### 本文抜粋

ちなみに、「短所(長所)はありません」というのは、自ら「自己分析ができていない」と答えているようなものなのでおすすめできません。
4.企業の求める人物像をイメージする
企業が掲げている経営理念や社風が「自ら行動する人」だった場合、「与えられた仕事を実直にこなす」人物はマッチしません。これは、「与えられた仕事を実直にこなす」ことが悪いわけではなく、その企業とはマッチしないということです。
企業が求めている人物像は、会社のホームページや求人情報から読み取ることができます。自分の長所や短所と照らし合わせ、どんな内容であれば企業とマッチしそうかを考えてみましょう。
5.ネガティブなイメージの言葉は使わない
特に短所の説明の際ですが、「~ができない」「~は難しい」など、強い否定やネガティブイメージのある言葉を使うのはできるだけ避けましょう。「~してしまいがち」や「~してしまうことがある」といった、改善の余地がある自身の傾向として話すことを心掛けてみてください。
面接で伝えやすい長所・短所の表現
捉え方によっては長所と短所が逆にとられてしまうような言葉選びは避けたいものです。以下に、面接などで伝えやすい長所・短所それぞれの表現の例を挙げました。より自分自身の性質に近しい、そして適切に伝えられる単語を考えてみてください。

### 抜粋した行

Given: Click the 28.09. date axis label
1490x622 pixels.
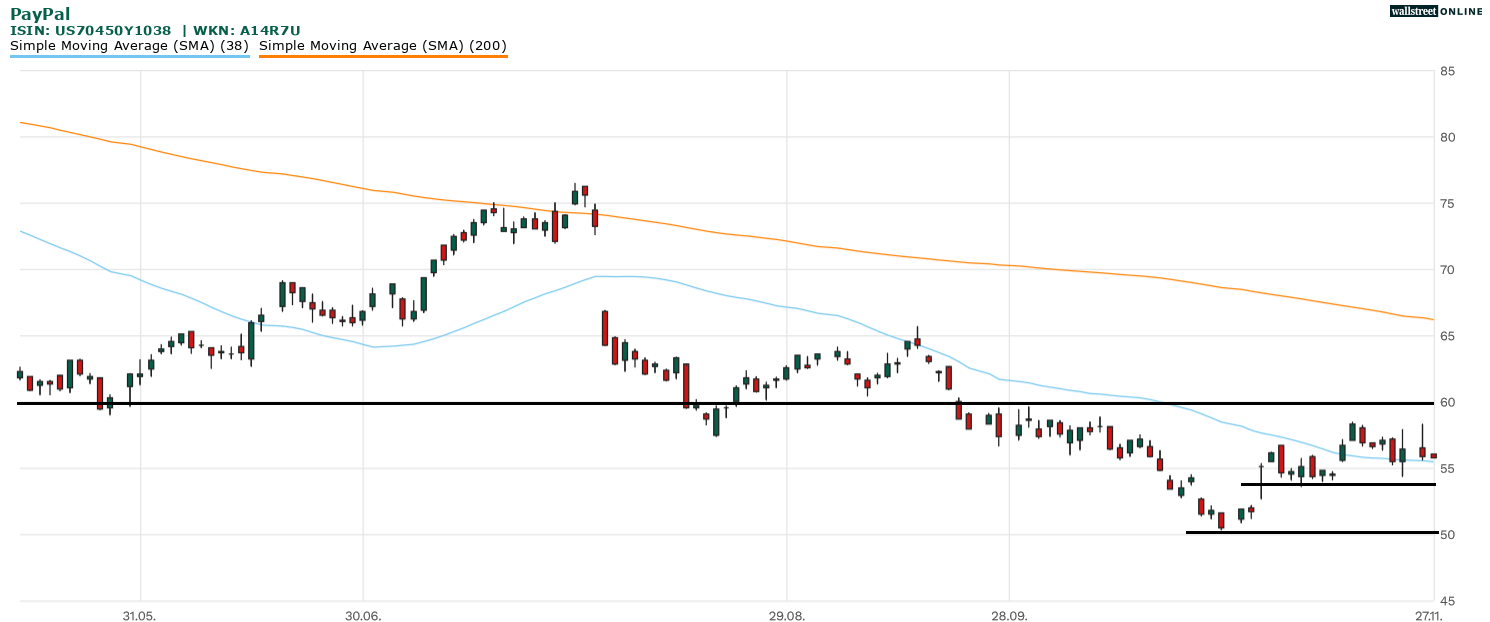Looking at the screenshot, I should [x=1009, y=614].
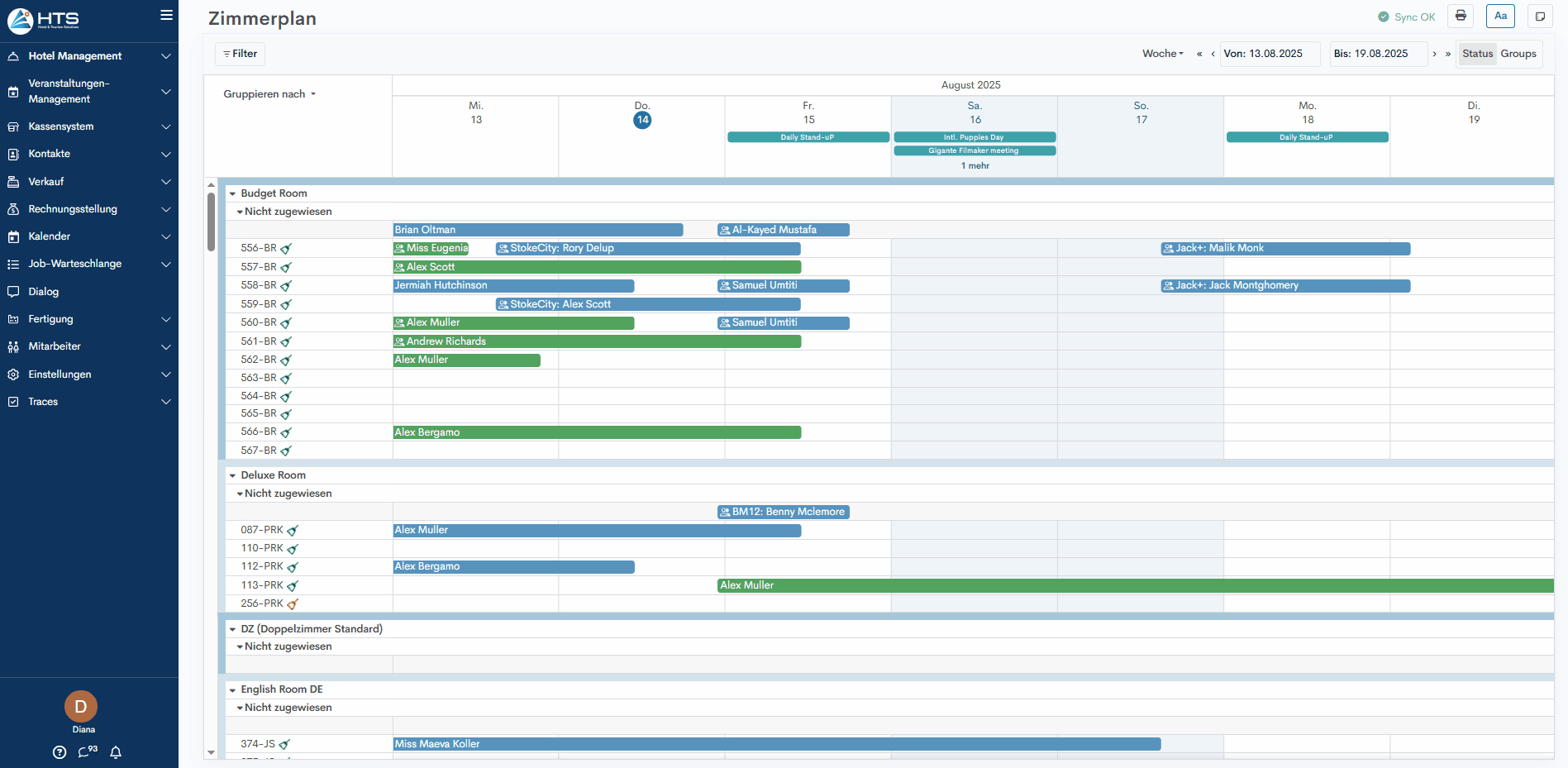Switch view to Groups toggle
The height and width of the screenshot is (768, 1568).
pos(1518,54)
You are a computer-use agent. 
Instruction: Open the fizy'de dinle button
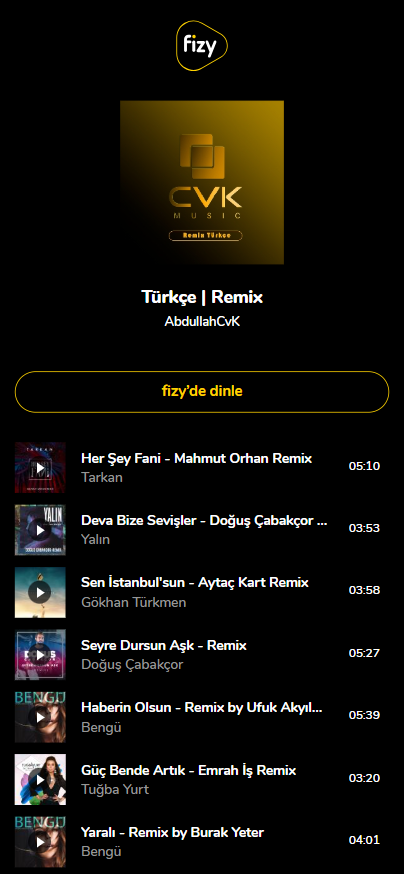[x=202, y=392]
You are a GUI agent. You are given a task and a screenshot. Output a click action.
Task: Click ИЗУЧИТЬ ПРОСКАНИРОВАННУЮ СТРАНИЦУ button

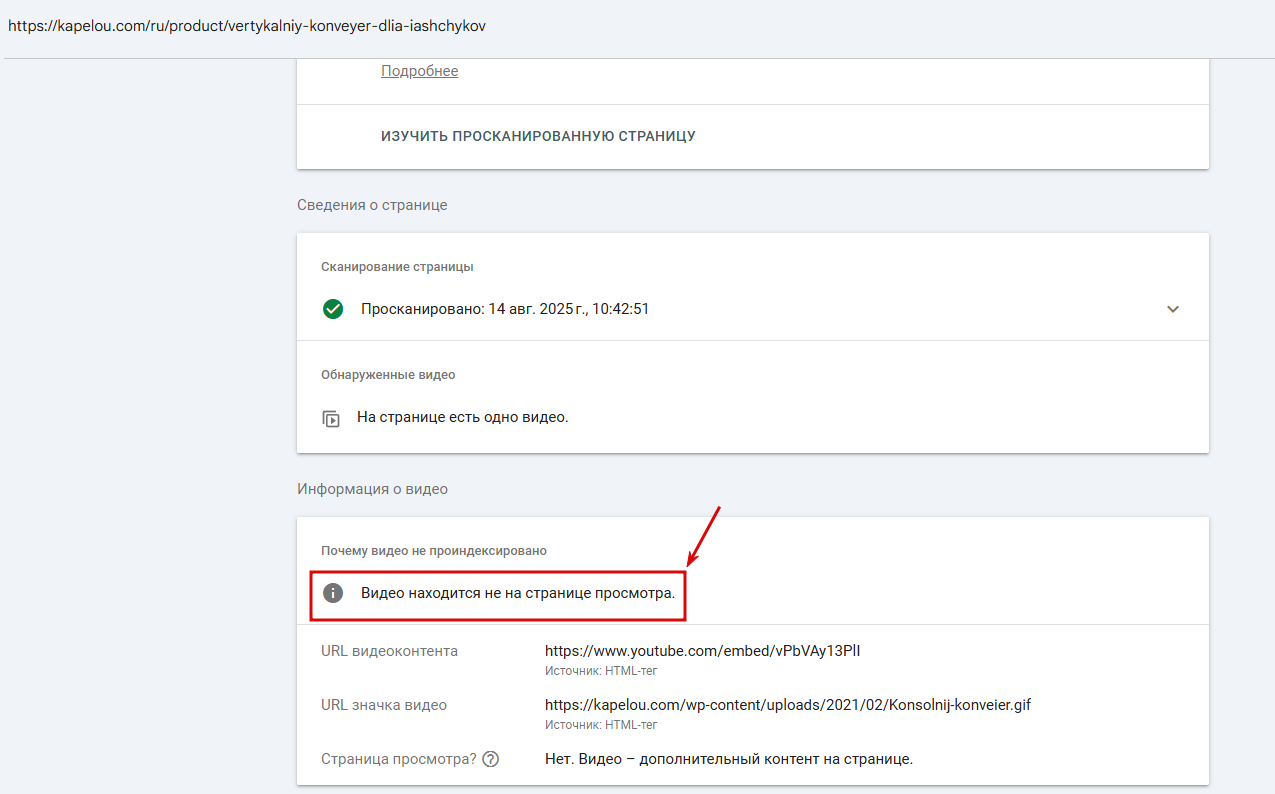[x=538, y=136]
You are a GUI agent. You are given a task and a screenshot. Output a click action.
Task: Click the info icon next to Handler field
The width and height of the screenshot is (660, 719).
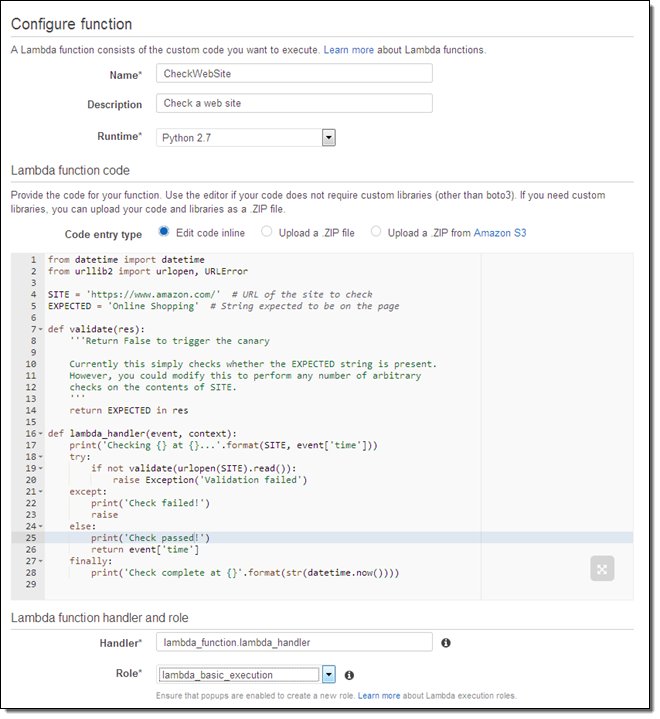(445, 643)
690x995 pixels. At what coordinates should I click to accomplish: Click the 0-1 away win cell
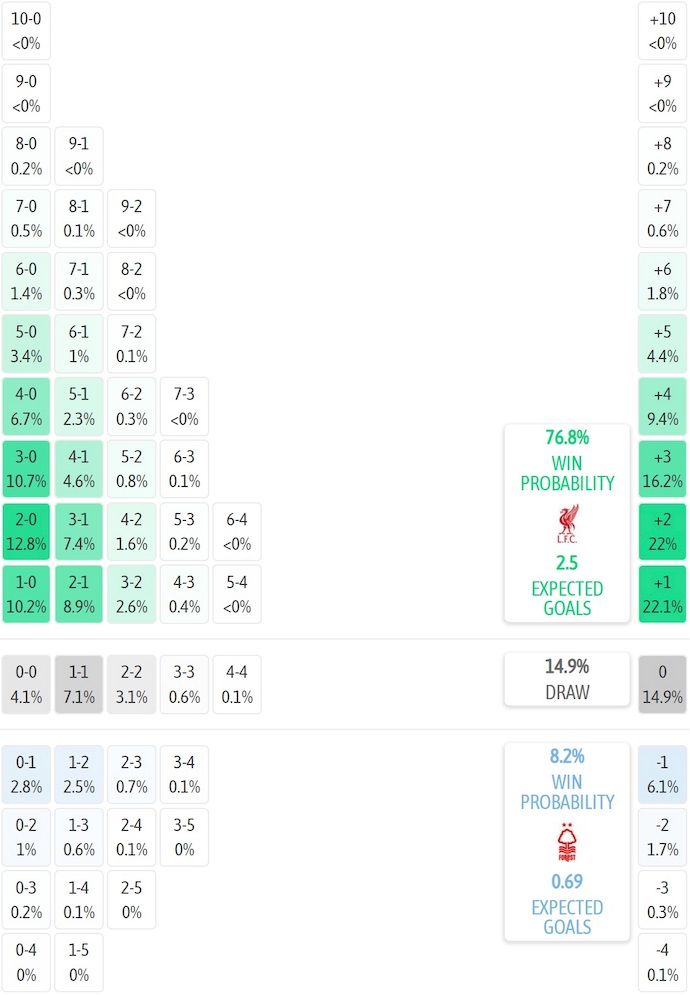point(26,775)

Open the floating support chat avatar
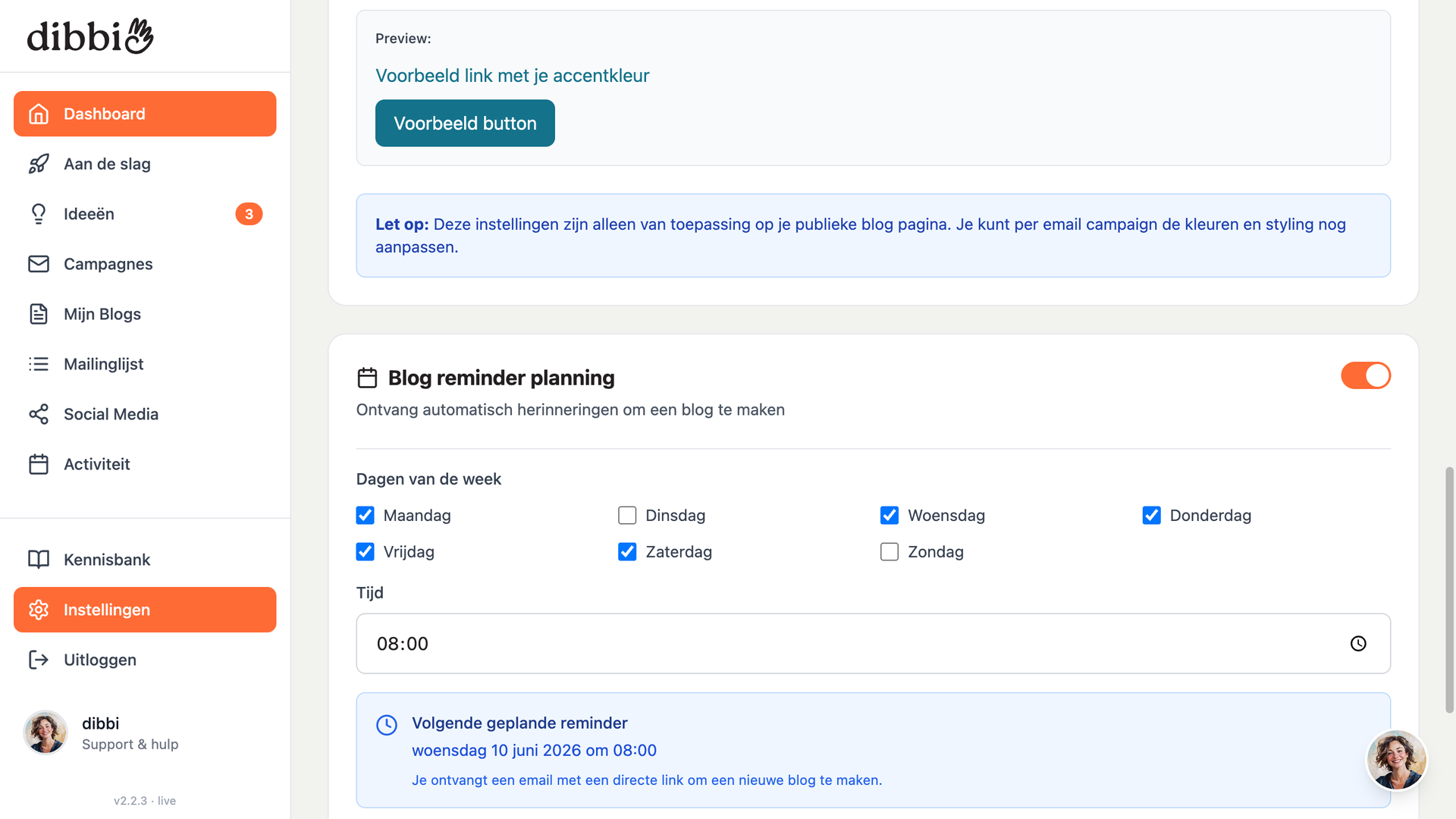[1396, 760]
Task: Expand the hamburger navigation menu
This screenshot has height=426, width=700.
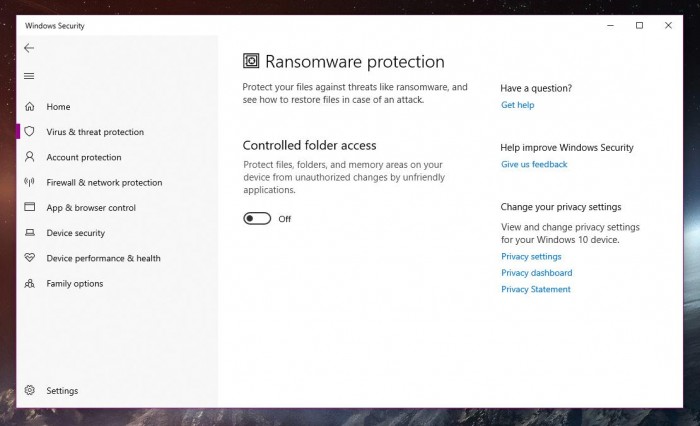Action: click(x=29, y=76)
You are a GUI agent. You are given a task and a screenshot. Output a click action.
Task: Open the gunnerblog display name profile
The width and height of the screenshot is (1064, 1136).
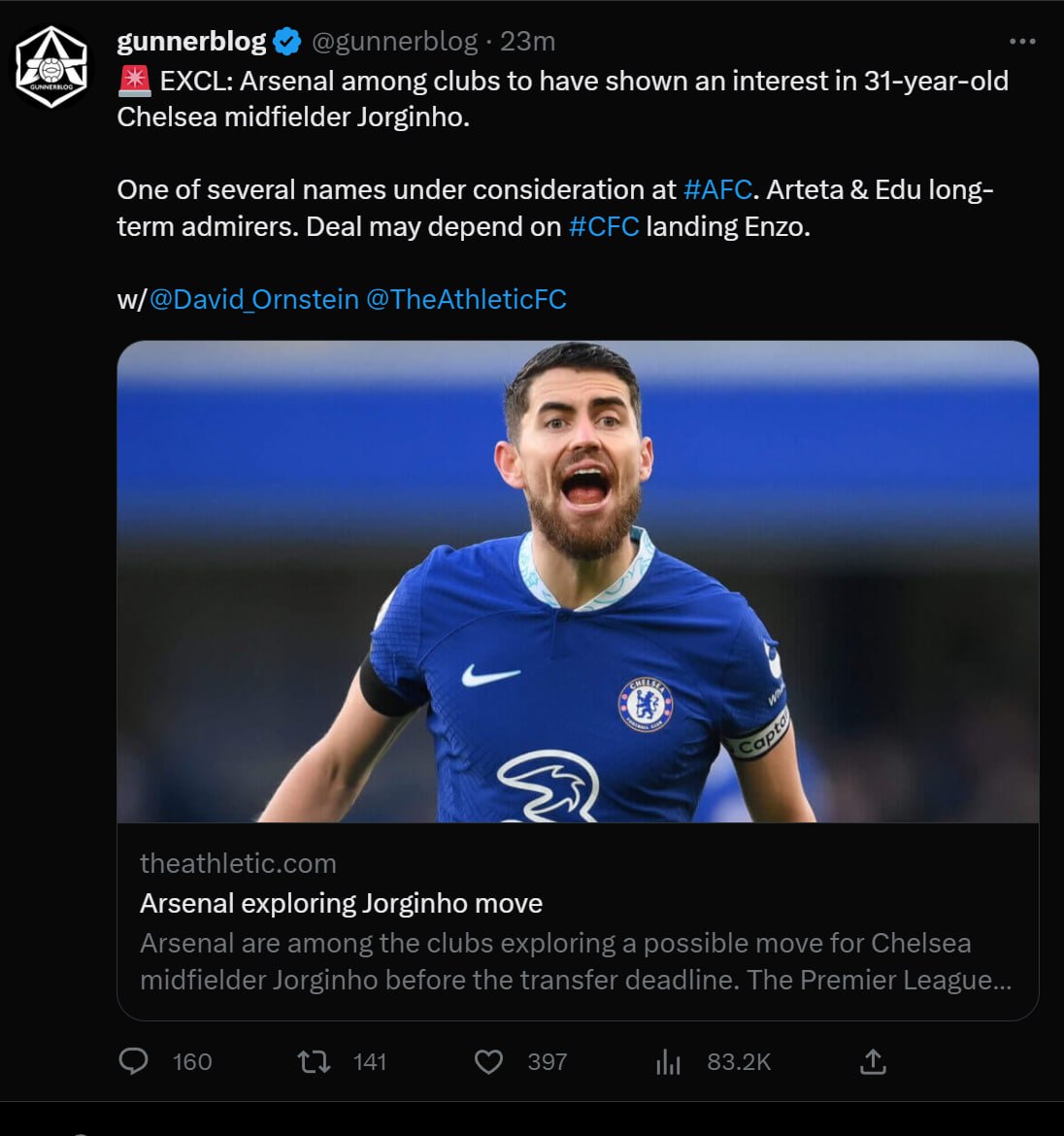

### 次の課題
A) 長所・短所の伝え方についての文章のうち、「企業が求めている人物像は、会」から「ことを心掛けてみてください。」までを両端も含めて、一字一句変えずに書き写してください。
B) 長所・短所の伝え方についての文章を、最後の文の後から書き進める。

### 各課題の解答
A)
企業が求めている人物像は、会社のホームページや求人情報から読み取ることができます。自分の長所や短所と照らし合わせ、どんな内容であれば企業とマッチしそうかを考えてみましょう。
5.ネガティブなイメージの言葉は使わない
特に短所の説明の際ですが、「~ができない」「~は難しい」など、強い否定やネガティブイメージのある言葉を使うのはできるだけ避けましょう。「~してしまいがち」や「~してしまうことがある」といった、改善の余地がある自身の傾向として話すことを心掛けてみてください。

B)
よくある長所の一覧
長所には、性格的な要素、行動的な要素、思考的な要素、対人的な要素など、さまざまな切り口があります。要素に合った理由や、具体的なエピソードを添えられると説得力が増します。以下では、面接で語られることの多い長所を一覧で紹介します。
性格
誠実、真面目、慎重、明るい、前向き
行動
計画性がある、責任感がある、行動力がある、忍耐力がある、集中力がある、体力がある
思考
視野が広い、主体性がある、向上心がある、論理的、臨機応変、想像力がある、創造性がある、切り替えが早い、粘り強い
対人
リーダーシップがある、社交的、気配りができる
よくある短所の一覧
短所にも、長所と同じく性格的・行動的・思考的・対人的な要素などの切り口があります。面接で語られることが多く長所に言い換えやすい短所を一覧で紹介します。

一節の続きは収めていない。